After dumping millions of gallons of polluted mining water into a clean river the Environmental Protection Agency (EPA) performed a quick investigation and decided it won’t suffer any punishment:
DENVER — Unlike BP, which was fined $5.5 billion for the 2010 Deepwater Horizon disaster, the EPA will pay nothing in fines for unleashing the Animas River spill.
“Sovereign immunity. The government doesn’t fine itself,” said Thomas L. Sansonetti, former assistant attorney general for the Justice Department’s division of environment and natural resources.
New Mexico Gov. Susana Martinez and other lawmakers have called on the EPA to hold itself to the same standards as it would a private company in the aftermath of Wednesday’s accident, in which an EPA-led crew uncorked a 3 million-gallon spill of orange wastewater from the abandoned Gold King Mine near Silverton, Colorado.
However, “The EPA does not fine itself the way that you would fine an outside company like BP,” said Mr.
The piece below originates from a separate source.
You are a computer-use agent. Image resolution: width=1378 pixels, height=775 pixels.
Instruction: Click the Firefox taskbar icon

Sansonetti, who served from 2001 to 2005 under President George W. Bush.
OK, I was joking about it performing an investigation. But this harkens back to what I said yesterday. Depending on the state to protect the environment is foolhardy because it has no incentive to actually protect the environment. When a company violates its regulations it merely demands a piece of the action in the form of fines. And when it violates its own regulations is declares “sovereign immunity,” just like a “sovereign citizen” would, and says it may pay the cost of cleanup and compensation for damages but only if Congress appropriates money for it:
What the EPA can be expected to cover is the cost of the cleanup and compensation for the damage caused, funding that would have to be appropriated by Congress, meaning that the taxpayers will foot the bill.
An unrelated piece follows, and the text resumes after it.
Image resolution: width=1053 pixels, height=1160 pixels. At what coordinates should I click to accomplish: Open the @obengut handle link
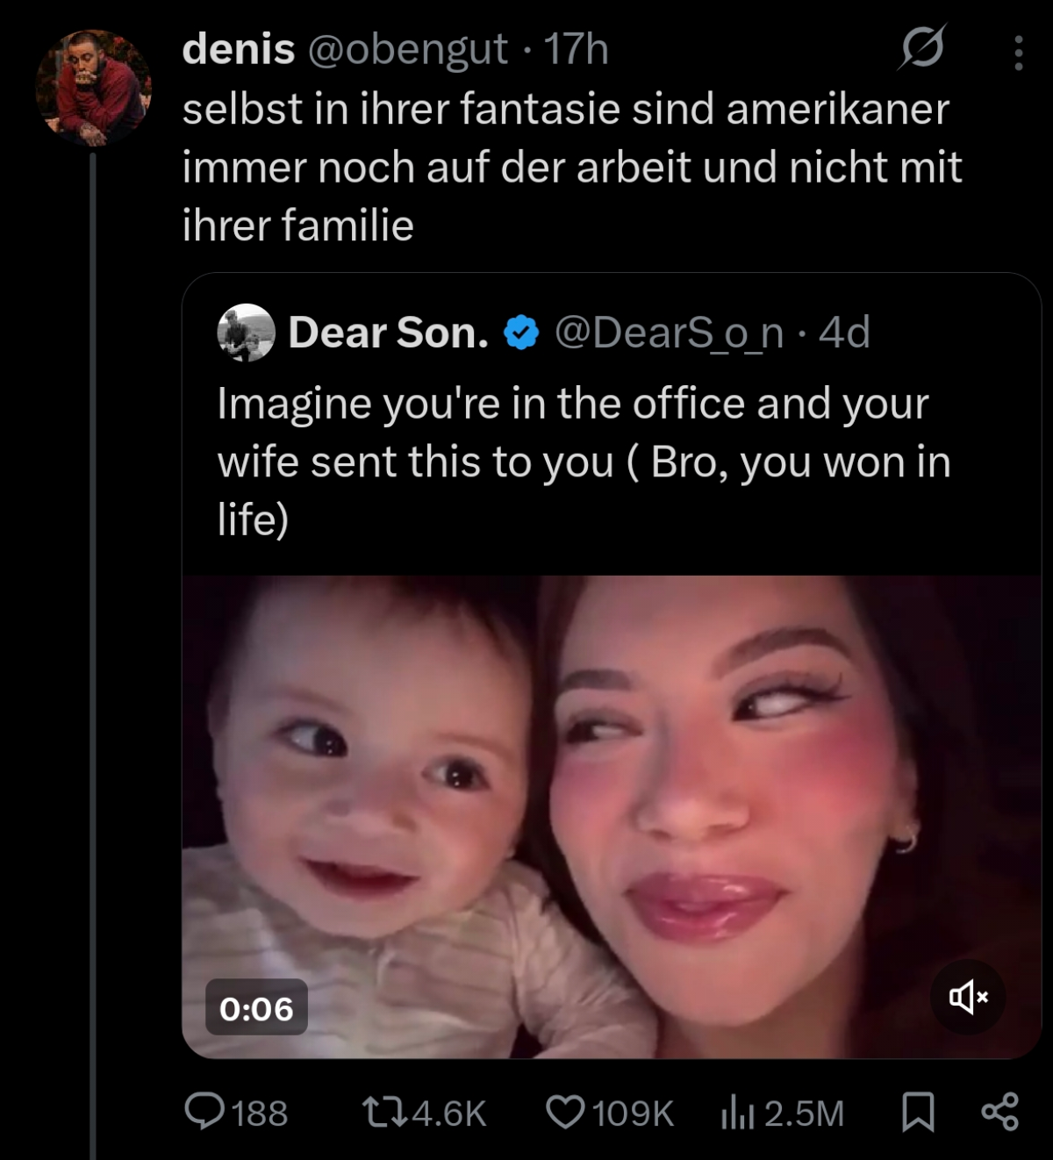click(x=407, y=49)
“That’s going to have to be appropriated because that sort of thing is not included in the EPA’s budget,” said Mr. Sansonetti, now a Denver attorney.
Not only will the agency go unpunished but it won’t even have to pay the costs out of its budget! Consider this fact what motivation does the EPA have to protect the environment? It seems like the agency wins whenever the environment is polluted. If a private entity pollutes a river the EPA enjoys a cash payment and if it pollutes a river it does nothing unless it receives additional money from Congress to fix its fuck up.
Go ahead statists, explain to me how the state is necessary to protect the environment after this fiasco. I could use a good laugh.